─── TEXT UNDER STUDY
Seven Successful Practices for a Robust Healthcare Cyber Security Plan
- 17 April, 2018 15:59
Significant strides have been made in the digitalisation of the Australian healthcare industry. For example, medical records are now becoming digitalised and stored online to allow doctors across the country to access patients’ files regardless of what hospital they are visiting.
In addition, the Australian government is considering moving digital medical records from the current “Opt-In” service to an “Opt-Out” service, which would significantly increase the risk that Australians’ personal medical records could land in the hands of hackers.
Hackers can make large sums of money by selling an individual’s medical records on the dark web. Hospitals must adopt a strong strategy to ensure peoples’ personal data is defended well. Below are seven practices that, if put into action, can be the foundation of a cybersecurity action plan. If security is to be a priority within the healthcare industry as they transition into a more digitalised platform, these principals must be put into action.
Assessment – Target Critical Vulnerabilities
It is important that security experts within the healthcare industry assess where they are most vulnerable to an attack. By ranking potential risks on a severity and likelihood level, executives and security professionals can determine the liability associated with a situation should an actual attack occur. Scenario analysis depends on a variety of things that might happen in the rapidly changing and disorderly reality of a cyber-attack.
To address the vulnerabilities found through the assessment, the security leader must examine every aspect of the people, processes, and technology of the hospital from the perspective of the potential adversary.
Be Bold
IT teams sometimes must take chances. A risk-reward trade-off approach can increase the organisation’s inclination to make bold decisions, train people to evaluate choices and make decisions, as well as act in the absence of complete information. Sometimes when presented with a large portion of information it is irresponsible to wait for more details as the hesitation could be costly.
The training of leaders in preparation and planning during the scenario analyses can help develop keen and quick insight in the face of limited information, enabling the exercising of initiative with confidence.
Keep Focus
The security vision of the executive and IT teams must also extend beyond the compliance-driven protection of patient records to highlight patient safety and quality of care. Security vision will enable organisations to improvise within a situation that was not considered or previously identified with respect to controls available. Vision will better enable organisations to shift resources and manage business risks while targeting the sophisticated adversaries of today and the predicted growth of targeted attacks. Security vision is critical to success; it requires considerable balance and creativity if it is to be maintained. It also requires the willingness to assume certain risks presented by a situation.
Decision Making
Giving members of the security team the ability to make decisions, based on the leader’s intent, during a crisis might seem risky, but it is in fact strategic. There is no better way for an IT leader to prove the faith they have in their IT team, than to demonstrate confidence in their decision-making capability by giving the team the authority to make decisions in critical situations.
──────
REQUIREMENT:
Translate this sentence from the article on healthcare cyber security into Spanish: "Hackers can make large sums of money by selling an individual’s medical records on the dark web."
─── SUPPLIED MATERIAL
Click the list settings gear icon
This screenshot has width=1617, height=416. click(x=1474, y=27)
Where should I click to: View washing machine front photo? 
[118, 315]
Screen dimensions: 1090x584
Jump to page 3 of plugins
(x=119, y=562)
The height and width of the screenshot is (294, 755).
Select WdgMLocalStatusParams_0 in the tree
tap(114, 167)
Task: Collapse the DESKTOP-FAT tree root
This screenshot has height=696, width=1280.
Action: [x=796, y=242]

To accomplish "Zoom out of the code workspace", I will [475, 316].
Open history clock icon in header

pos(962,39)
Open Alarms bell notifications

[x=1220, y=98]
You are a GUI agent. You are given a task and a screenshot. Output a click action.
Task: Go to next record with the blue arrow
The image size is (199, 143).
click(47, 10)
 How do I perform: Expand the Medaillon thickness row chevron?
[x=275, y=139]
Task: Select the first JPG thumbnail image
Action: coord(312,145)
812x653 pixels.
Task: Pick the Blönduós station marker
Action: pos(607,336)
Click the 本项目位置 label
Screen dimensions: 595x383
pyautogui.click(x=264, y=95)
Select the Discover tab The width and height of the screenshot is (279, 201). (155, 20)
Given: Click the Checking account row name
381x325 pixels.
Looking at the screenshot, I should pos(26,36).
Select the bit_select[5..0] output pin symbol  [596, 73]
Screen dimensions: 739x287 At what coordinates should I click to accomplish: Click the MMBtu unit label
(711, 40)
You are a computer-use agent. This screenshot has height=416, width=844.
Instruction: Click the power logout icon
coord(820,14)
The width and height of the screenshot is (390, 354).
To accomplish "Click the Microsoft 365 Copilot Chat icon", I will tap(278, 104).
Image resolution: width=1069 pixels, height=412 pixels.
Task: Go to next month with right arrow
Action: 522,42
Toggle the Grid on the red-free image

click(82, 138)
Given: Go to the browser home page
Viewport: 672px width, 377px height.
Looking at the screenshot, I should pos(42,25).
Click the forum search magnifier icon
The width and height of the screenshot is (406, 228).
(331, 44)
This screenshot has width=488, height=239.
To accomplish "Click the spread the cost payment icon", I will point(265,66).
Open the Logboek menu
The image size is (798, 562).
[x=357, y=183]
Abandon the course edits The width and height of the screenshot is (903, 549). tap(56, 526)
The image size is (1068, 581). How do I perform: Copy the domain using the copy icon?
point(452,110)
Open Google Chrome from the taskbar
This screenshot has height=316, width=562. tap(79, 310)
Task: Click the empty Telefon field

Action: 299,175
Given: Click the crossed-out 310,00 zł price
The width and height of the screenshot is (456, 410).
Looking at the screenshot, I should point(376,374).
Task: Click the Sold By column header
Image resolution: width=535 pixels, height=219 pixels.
──────
REPLY TO THE TASK:
Los hackers pueden ganar grandes sumas de dinero vendiendo los historiales médicos de una persona en la dark web.